Of course, this does not mean that the incredibly corrupt Trump organization – helmed by the Great Crook himself – is exonerated as U.S. President Donald Trump so brazenly claimed upon the release of the report. It simply means that liberals put too much emphasis on one of the few crimes for which he is not guilty. There was nothing preventing Russiagate adherents from focusing on Trump’s well-documented and easily traceable campaign finance violations, or the likely possibility that he committed literally hundreds of millions of dollars of tax fraud, but neither carry the same implication that Russian interference would; namely, that the results of the 2016 election were in some way fabricated. If this were the case, the Democrats would not have to address that wages of goods-producing workers have been stagnant since the mid-1970s (even despite rising productivity), or that white supremacist ideology has escalated sharply for years, or that union membership and influence has been on the decline at least since the Reagan era. To put it briefly, the results being the consequence of foreign influence was the only means by which establishment liberals can be assured that they did nothing wrong and that the virtues of neoliberal free-market thinking could be secure.
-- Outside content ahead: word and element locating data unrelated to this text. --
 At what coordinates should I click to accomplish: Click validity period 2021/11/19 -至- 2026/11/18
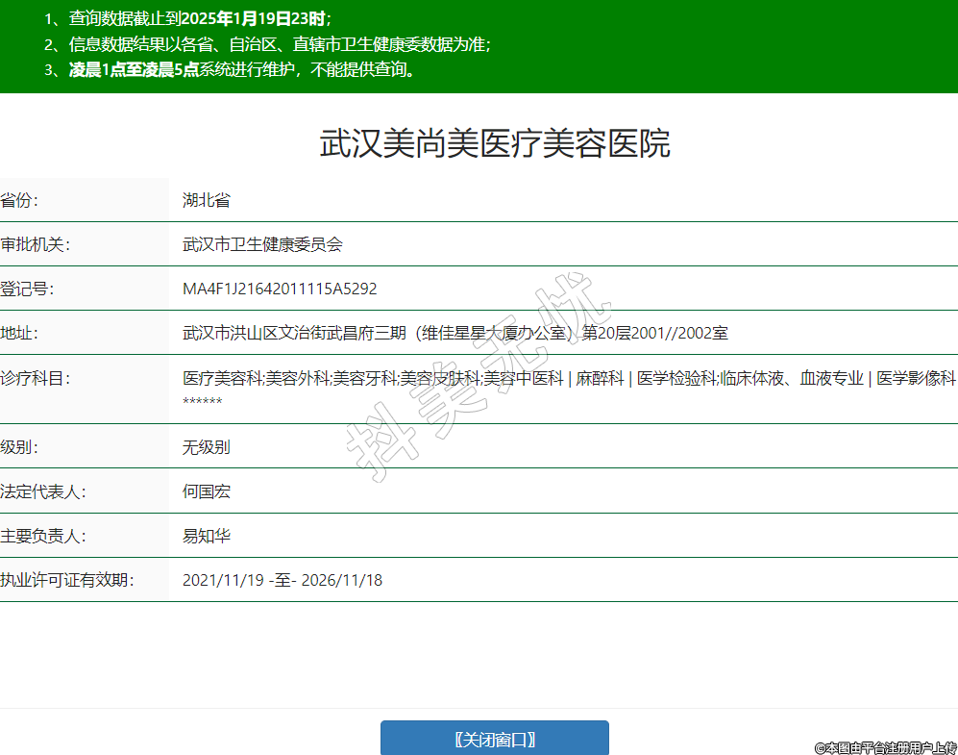pos(282,580)
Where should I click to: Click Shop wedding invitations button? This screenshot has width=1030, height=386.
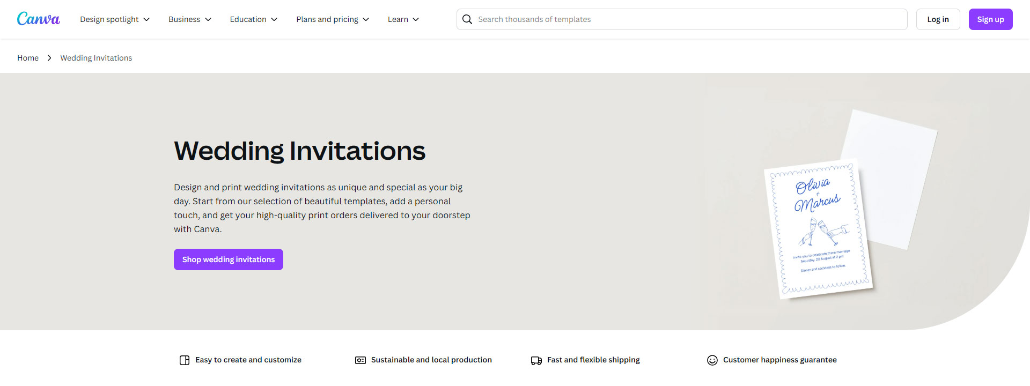(x=229, y=259)
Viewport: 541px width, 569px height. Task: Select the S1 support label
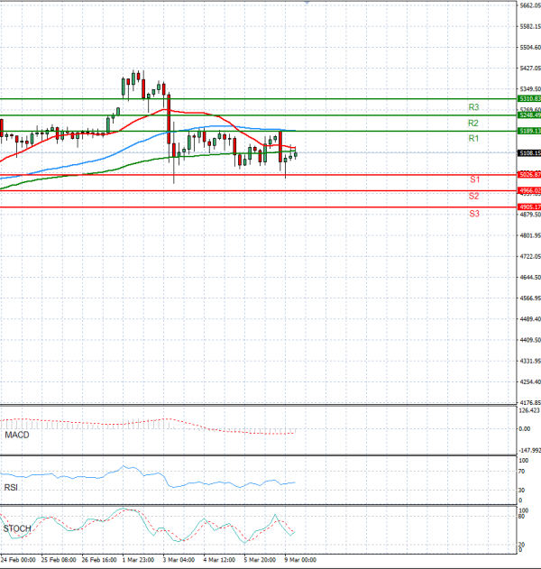[473, 180]
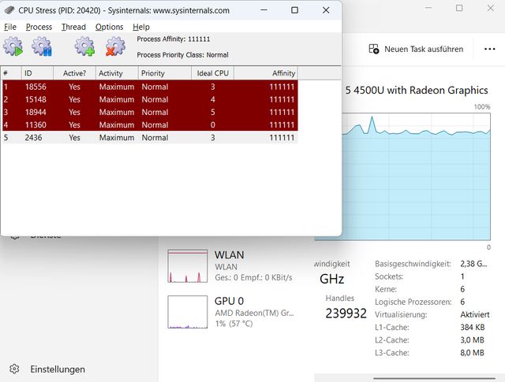The width and height of the screenshot is (505, 382).
Task: Open the Thread menu
Action: pos(73,27)
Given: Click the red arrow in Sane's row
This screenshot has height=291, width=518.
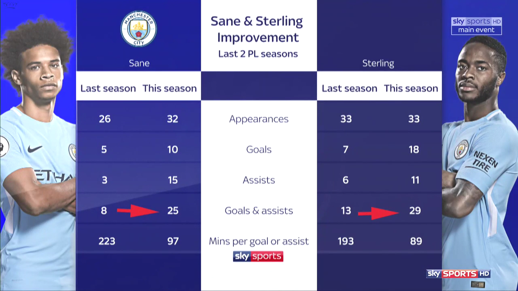Looking at the screenshot, I should pos(138,211).
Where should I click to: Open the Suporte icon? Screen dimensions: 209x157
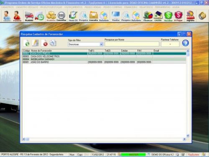190,16
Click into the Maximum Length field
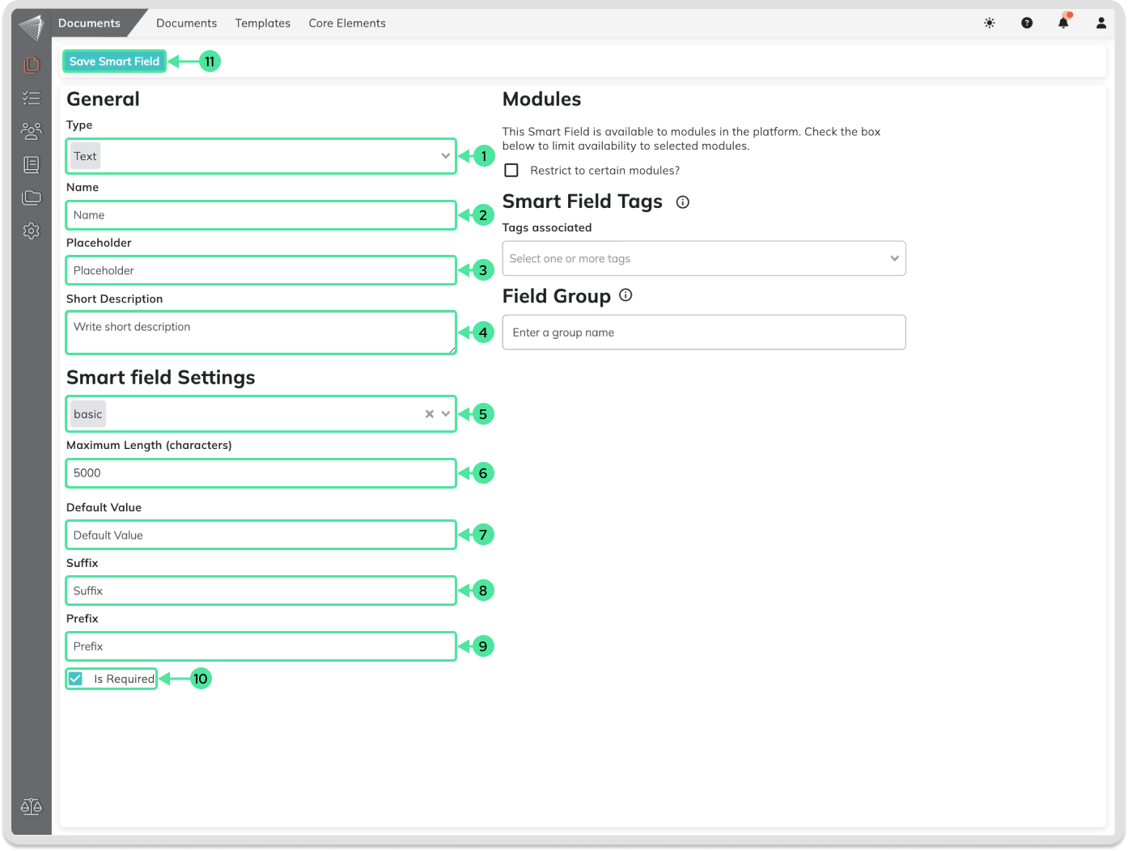 point(261,473)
Perhaps the most unsung tragedy of this massive national embarrassment is that we are now hindered in pursuing Trump’s actual documentable crimes, with any further inquiry easily refuted by simply recalling this past “exoneration.”
The enduring criticism that the Democrats will have to answer in 2020 is not the efficacy of the investigation in rooting out illegal activity (bank and securities fraud, making false statements to the FBI, and failure to report foreign assets, among other questionable pursuits) so much as these grandiloquent hallucinations about clandestine foreign operatives deciding our elections. Russiagate was a narrative bolstered by the media, establishment Democrats, and the wider “resistance” as a means of circumventing a more impractical, and far more bleak, reality – that the American people would rather take their chances with a complete charlatan, an inveterate, babbling dupe and criminal completely bereft of anything resembling a moral compass, than sustain the neoliberal Third Way politics of the modern Democratic Party. At the end of the day, this is what Russiagate fanatics refuse to believe; we were deceived not by some nefarious council of foreign enemies, but by our own failure to anticipate the issues plaguing the populace, and the seedy con-men waiting in the shadows to offer an alternative.